21 March 2013

The One-Listen Lowdown #1 | Bloodsports by Suede


After an absence of more than a decade, Suede returned to the music scene this Monday with their sixth studio album, Bloodsports. Thanks to a couple of cash-in collections and a short-lived but fruitful Anderson / Butler reconciliation that brought us the Tears, it doesn’t feel like eleven years have passed since the band’s last substantial offering, and, happily, it doesn’t sound like it either. Bloodsports quite intentionally lurks in the lacuna between the cinematic grandeur of Dog Man Star and the colourful kitsch of Coming Up, offering listeners a fat-free and apparently effortless resurrection of Suede at the height of their powers – radio-friendly, yes, but not at the expense of the deep and carnal themes that underpin almost every track.

Its opening song, “Barriers”, typifies this euphonious synthesis perhaps as well as any other. Brett Anderson’s still-soaring vocals (“Aniseed kisses and lipstick traces…”) are complemented by a mounting rock sound that, by the track’s end, has risen to the level of Steinman-esque grandeur that one would expect to find on a Killers album. It’s little wonder that the band gave this track away as a taster single, such is its lure. “Snowblind” maintains the momentum, not to mention the aniseed fixation, presenting a crisp, commercial – if a little anodyne, compared to the rest of the LP –sound that I would imagine will see it appear as a single before too long.
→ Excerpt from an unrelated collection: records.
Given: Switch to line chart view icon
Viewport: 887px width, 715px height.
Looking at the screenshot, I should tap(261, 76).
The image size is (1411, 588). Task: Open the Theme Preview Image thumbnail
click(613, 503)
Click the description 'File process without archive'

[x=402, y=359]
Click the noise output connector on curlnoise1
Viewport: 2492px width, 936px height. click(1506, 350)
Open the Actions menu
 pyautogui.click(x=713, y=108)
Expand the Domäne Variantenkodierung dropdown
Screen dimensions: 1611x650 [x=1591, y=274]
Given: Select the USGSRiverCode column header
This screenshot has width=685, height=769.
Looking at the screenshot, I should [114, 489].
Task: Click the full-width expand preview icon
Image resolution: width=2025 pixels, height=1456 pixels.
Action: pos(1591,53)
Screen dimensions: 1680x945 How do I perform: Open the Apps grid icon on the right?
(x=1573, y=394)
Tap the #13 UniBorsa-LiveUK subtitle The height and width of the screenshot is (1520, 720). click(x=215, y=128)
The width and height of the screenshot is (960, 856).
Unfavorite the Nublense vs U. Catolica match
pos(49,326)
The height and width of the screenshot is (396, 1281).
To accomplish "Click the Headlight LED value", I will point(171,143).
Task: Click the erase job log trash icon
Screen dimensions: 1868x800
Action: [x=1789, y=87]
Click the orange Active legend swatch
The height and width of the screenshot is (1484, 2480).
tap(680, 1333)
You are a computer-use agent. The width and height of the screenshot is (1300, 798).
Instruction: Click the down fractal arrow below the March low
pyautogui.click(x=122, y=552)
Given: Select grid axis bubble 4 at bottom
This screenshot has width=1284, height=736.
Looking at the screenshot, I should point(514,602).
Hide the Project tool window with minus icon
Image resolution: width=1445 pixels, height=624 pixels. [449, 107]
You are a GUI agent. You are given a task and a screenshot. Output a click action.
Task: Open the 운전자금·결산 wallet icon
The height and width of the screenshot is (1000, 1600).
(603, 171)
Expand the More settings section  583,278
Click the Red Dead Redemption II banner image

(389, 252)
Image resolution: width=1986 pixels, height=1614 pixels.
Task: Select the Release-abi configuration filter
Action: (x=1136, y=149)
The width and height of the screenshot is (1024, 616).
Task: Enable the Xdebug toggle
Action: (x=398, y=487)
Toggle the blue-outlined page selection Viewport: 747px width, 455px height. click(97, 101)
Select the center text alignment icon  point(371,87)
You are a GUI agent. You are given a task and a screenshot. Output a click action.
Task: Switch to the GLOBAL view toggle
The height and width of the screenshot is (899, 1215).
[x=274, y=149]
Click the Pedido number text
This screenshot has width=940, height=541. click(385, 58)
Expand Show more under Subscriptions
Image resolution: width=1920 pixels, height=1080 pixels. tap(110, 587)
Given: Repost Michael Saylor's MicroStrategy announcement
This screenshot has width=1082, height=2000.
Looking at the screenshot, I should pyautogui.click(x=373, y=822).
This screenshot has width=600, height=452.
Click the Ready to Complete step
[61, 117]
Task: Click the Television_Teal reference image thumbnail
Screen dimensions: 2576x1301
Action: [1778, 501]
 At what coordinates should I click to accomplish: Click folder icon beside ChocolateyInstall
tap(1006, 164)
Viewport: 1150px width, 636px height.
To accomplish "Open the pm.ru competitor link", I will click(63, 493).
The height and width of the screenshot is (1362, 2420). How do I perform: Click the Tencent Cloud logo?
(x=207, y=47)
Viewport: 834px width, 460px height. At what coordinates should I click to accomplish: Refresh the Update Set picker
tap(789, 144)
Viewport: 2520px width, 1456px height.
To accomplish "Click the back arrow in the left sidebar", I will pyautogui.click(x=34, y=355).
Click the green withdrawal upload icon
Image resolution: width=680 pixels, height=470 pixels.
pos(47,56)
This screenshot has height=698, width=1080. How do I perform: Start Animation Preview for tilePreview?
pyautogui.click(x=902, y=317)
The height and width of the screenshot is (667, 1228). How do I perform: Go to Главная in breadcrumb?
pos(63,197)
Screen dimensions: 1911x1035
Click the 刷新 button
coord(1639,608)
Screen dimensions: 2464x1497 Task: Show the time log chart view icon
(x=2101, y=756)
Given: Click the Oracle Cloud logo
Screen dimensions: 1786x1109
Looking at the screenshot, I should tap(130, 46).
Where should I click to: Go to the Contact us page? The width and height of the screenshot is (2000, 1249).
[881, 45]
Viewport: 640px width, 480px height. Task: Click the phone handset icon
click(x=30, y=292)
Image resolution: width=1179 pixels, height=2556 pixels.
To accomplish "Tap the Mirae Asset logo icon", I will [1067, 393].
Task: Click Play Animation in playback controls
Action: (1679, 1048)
The album’s third track sets things spinning faster, as “It Starts and Ends with You” reminds us why Suede were one of the biggest singles bands of the 1990s. A delectable blend of lyrical inventiveness (“Like a hairline crack on a radiator, leaking life…”) and glorious cliché (“And I fall to the floor like my strings are cut…”) sit atop one of Richard Oakes’ finest guitar melodies, perhaps making Bloodsports’ first commercial single the group’s most memorable since 1996’s instantly-recognisable “Beautiful Ones”. It is followed by “Sabotage” – an edgy and experimental track that’s been built like a B-side, which in Suede’s case is more of a compliment that a criticism, particularly in an era where digital technology has effectively put paid to such outmoded pleasures. There was a time when the release of a new Suede single would amount to almost an album’s worth of new material if one purchased all its cross-media releases, and it was material that stood up against – and in a few cases, surpassed – the better-known A-sides and album tracks. “For the Strangers” is cut from similarly eerie cloth, and with all its talk of aerosol, “gutters and drains and bins” is every bit as redolent of Suede’s popular mid-’90s stuff. “Hit Me” is the imperative chosen to name Bloodsports’ sixth track, but in truth it’s the song that does all the hitting, setting itself up as a sure-fire future single with its guitar-driven aggression and lyrical spite.


However, it’s the album’s final four tracks that offer the listener the greatest reward, as is immediately evident from the opening refrain of “Sometimes I Feel I’ll Float Away”, which evokes the feel of A New Morning’s most beautiful and indulgent ballads, but with the raw hunger of “Animal Nitrate” instead of the extravagant metaphor of “Astrogirl”. “All the plans were made in the wooded glade,” Anderson sings. “Where your body was split wide open, and I count to ten as the race begins round your hairpin bends.” Brutal and honest.

“What Are You Not Telling Me?” continues the record’s rapid descent into off-kilter love song, as telephones’ “brittle sighs” and “blown-away dandelion clocks” segue into poetic musings on the mysteries of love – not the romantic, abstract mysteries of which the masses sing, but the day-to-day “little things that are tearing us up”. With a few more listens, this one has the potential to rival REM’s “The One I Love” as one of my favourite twisted love songs.


The penultimate offering, “Always”, is another prominent example of vintage Suede, and it’s one to which every single member of the current ensemble contributed something in the writing. Magnificently capturing the disturbing nature of unrequited love, Anderson’s string of similes is laced with sweet menace. “Like a sniper in the wings,” the lovelorn protagonist wails, “I will always be near.” Cue restraining order. Bloodsports’ final song then shifts its focus back to reciprocal love, albeit in a world gone to the dogs. Whereas the two proceeding tracks dwell on distrustful relationships and unwanted attachment, “Faultlines” is a much more idealistic piece about two lovers whose mutual affection brings light into a world of “wreckage” where car alarms drown out birdsong. It’s hauntingly apposite in 2013.

“A return to form” seems to be the music world’s collective reception to Bloodsports, but – save for their mostly-flat Singles-era offerings – I don’t think that that Suede ever went off the boil; they just got lost in TV and aberrant positivity. This record, though, sees the band lost to the bloody ravages of love once more, their songs capturing all the anger, alienation and untied amour of a world happy to push light BDSM in its chick lit. Wipe away those Tears; Suede are back and better than ever.